The dancing figures in Poussin’s painting have been made, over the years, to represent a variety of abstract concepts: the four seasons, say, or Poverty, Labour, Wealth and Luxury. Few readings of the painting are intuitive, aside from the entry-level symbolism of the hourglass or the baby blowing bubbles, but every reading is a reading, a treatment of the painting as substitute text, like a foreign-language film in need of subtitling. Its classical friezelike arrangement is very like a written sentence, and its title is almost a complete sentence too, despite not being Poussin’s original (it was given to the painting in the early twentieth century, and its first title is lost). In his article, Blunt pictures a circle of cognoscenti in Rospigliosi’s palazzo (which might as well be in the Courtauld, for that matter: only the costumes change) gathered around the latest acquisition and parsing its meanings. All the while, the painting watches itself being watched through a female face turned smilingly to the viewer, like the camera on a laptop. The circle is closed.

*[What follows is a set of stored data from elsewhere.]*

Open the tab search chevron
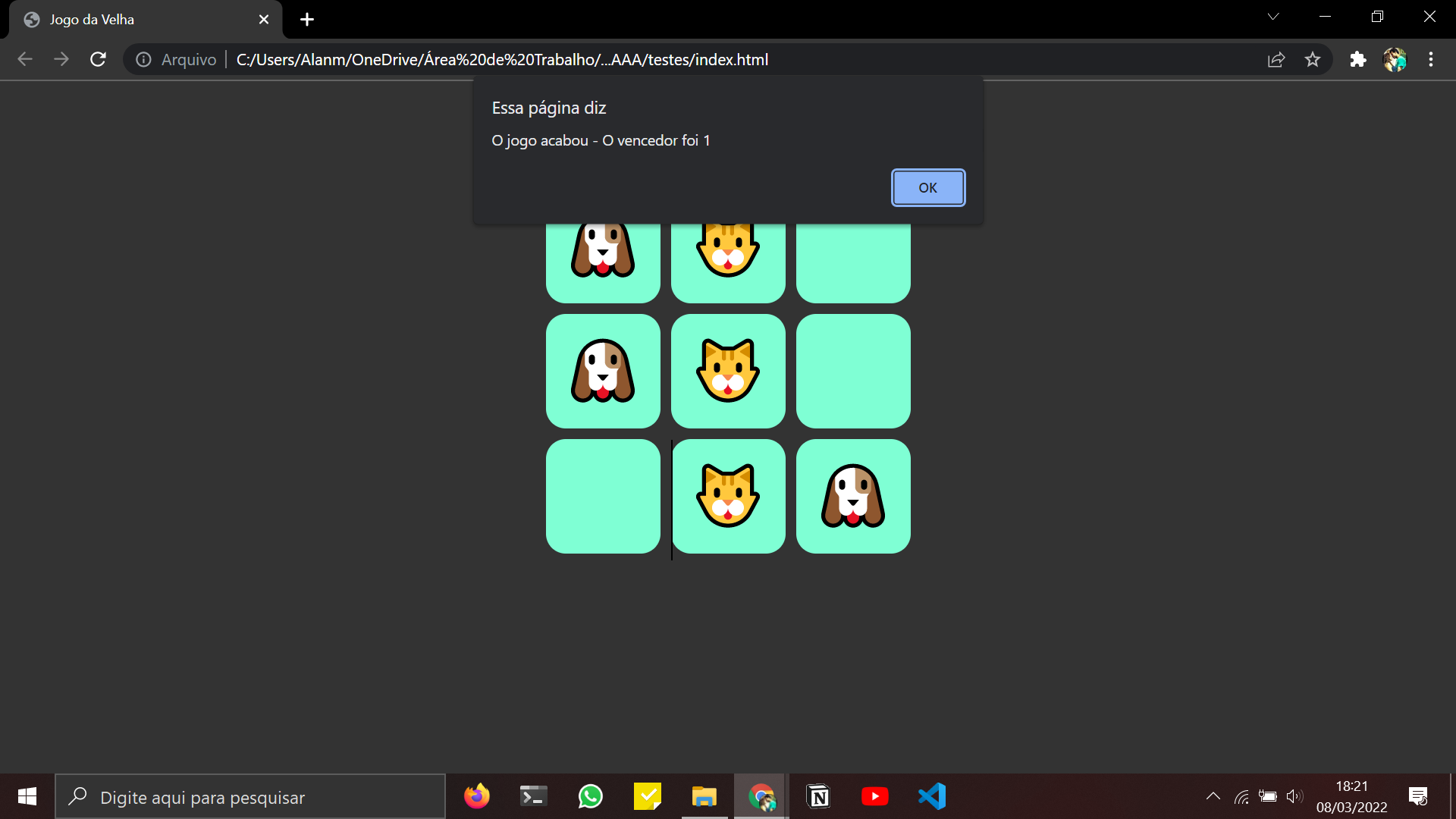The height and width of the screenshot is (819, 1456). [1274, 16]
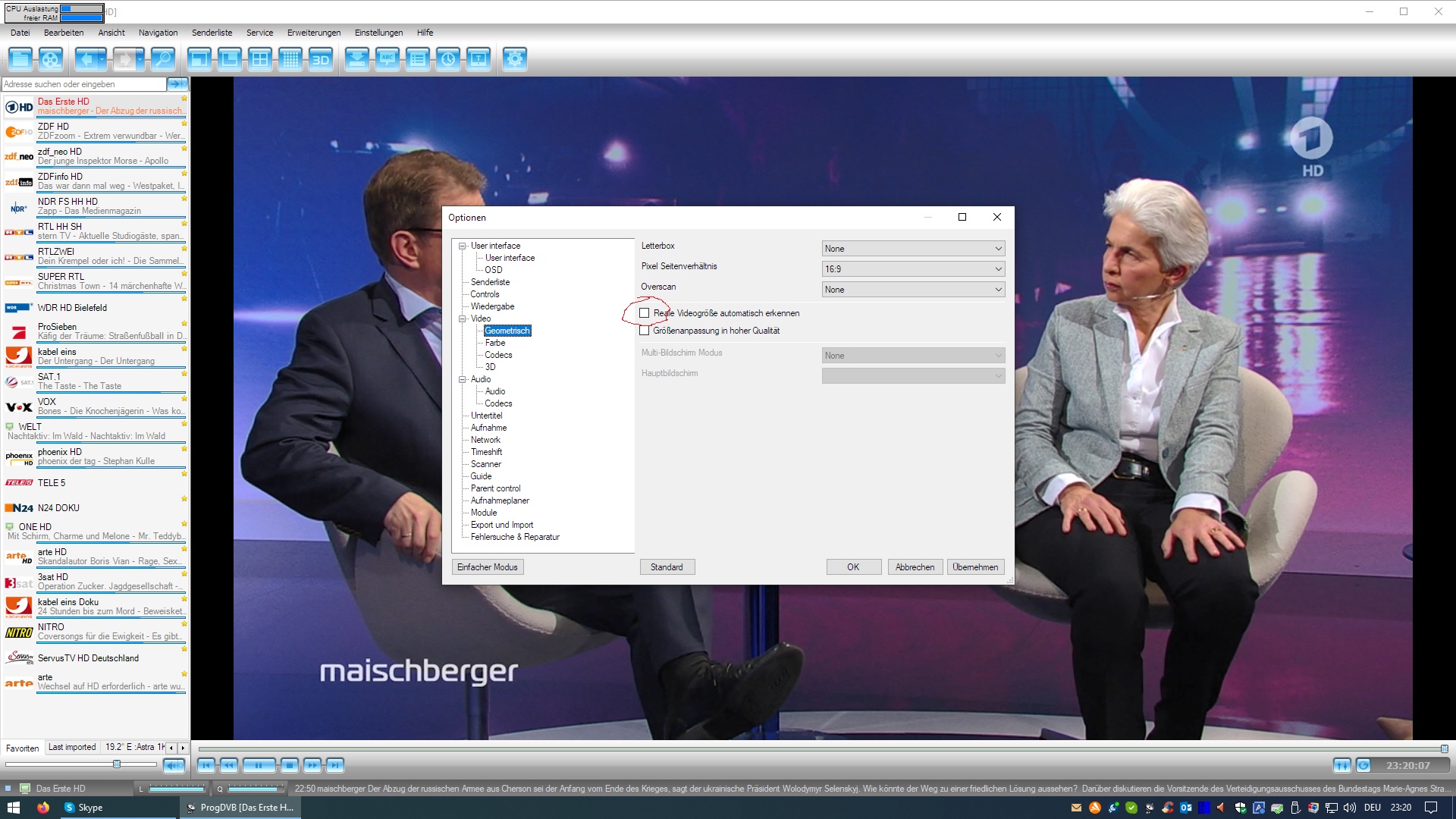Open the Senderliste menu
The height and width of the screenshot is (819, 1456).
(212, 33)
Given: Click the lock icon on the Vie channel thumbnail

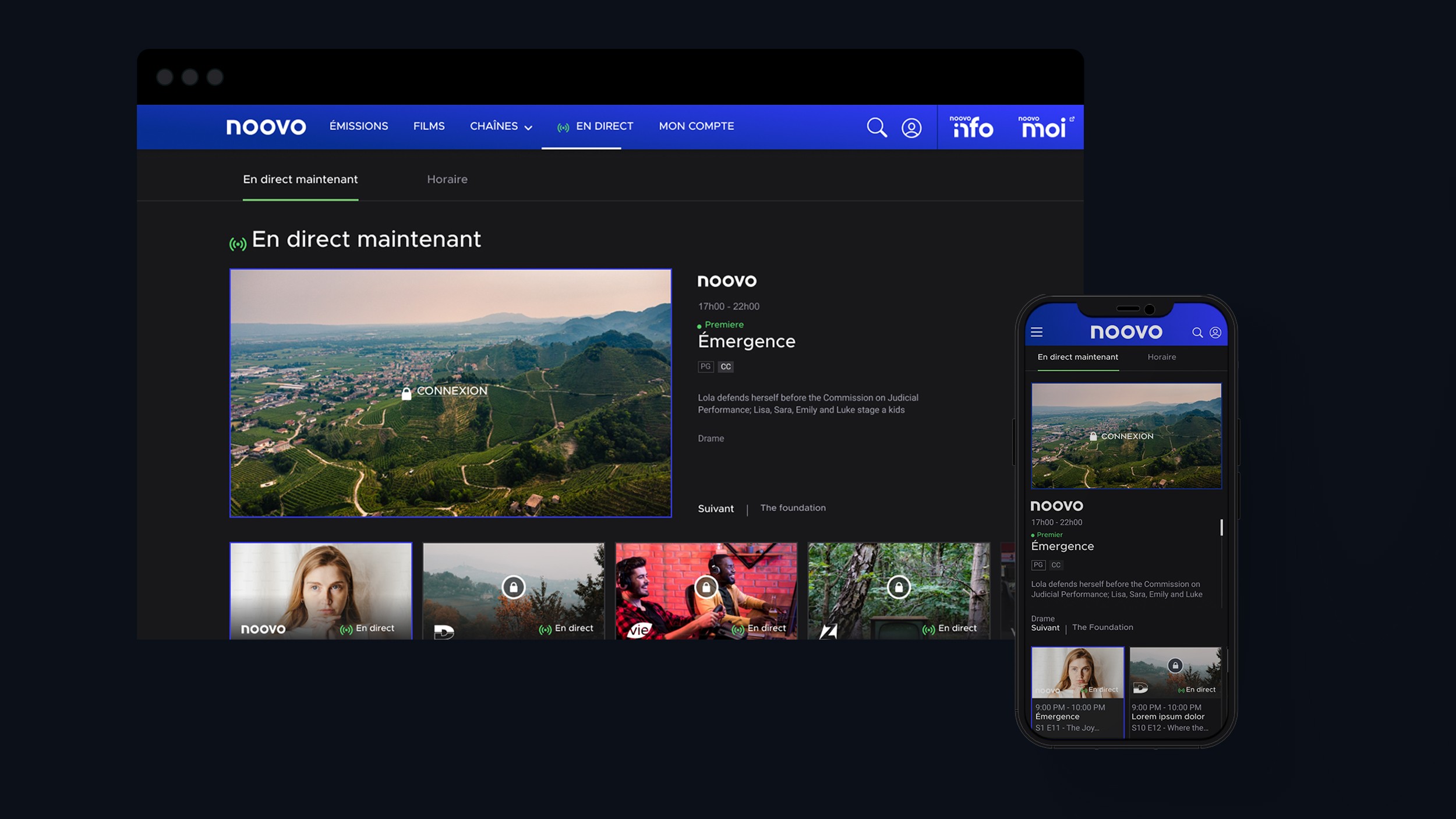Looking at the screenshot, I should click(706, 587).
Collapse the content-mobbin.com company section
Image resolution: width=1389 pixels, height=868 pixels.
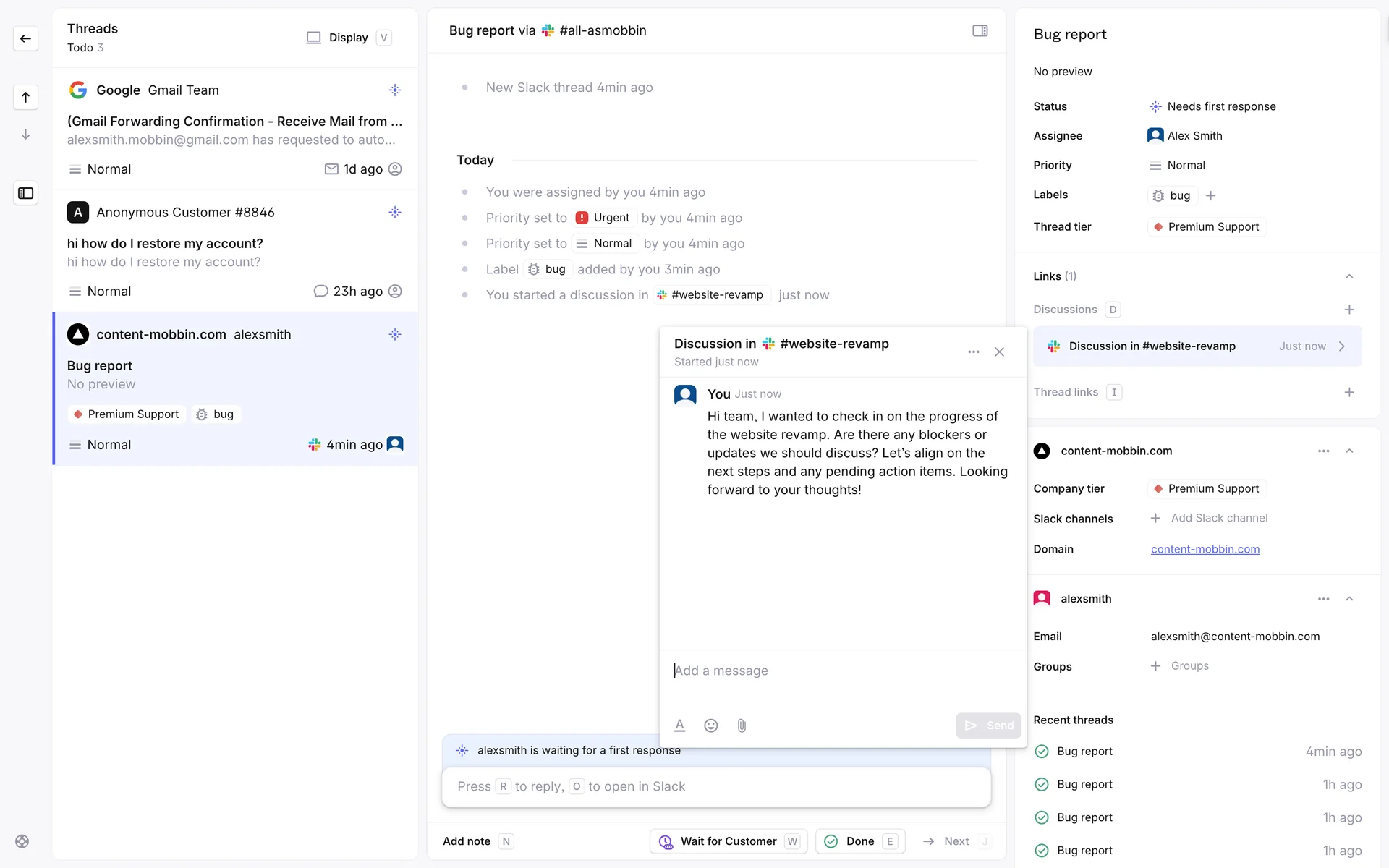[x=1348, y=451]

What Poussin, or whoever’s thumb made those impressions, had in mind by pressing their body’s weight into the work’s surface seems beyond the guesswork of art historians. Perhaps it was a simple technical strategy, as has been suggested: some experimental way of building a ground. But the history of commentary – from his biographer Giovanni Pietro Bellori to André Félibien to the unrecorded interpretations of visitors to the various palaces in which the painting hung – can occlude as well as elucidate. The disjunction between the painting’s surface and the descriptive marks of the brush splits its register. The body’s trace speaks too. Sometimes, it’s wise to be affirmative.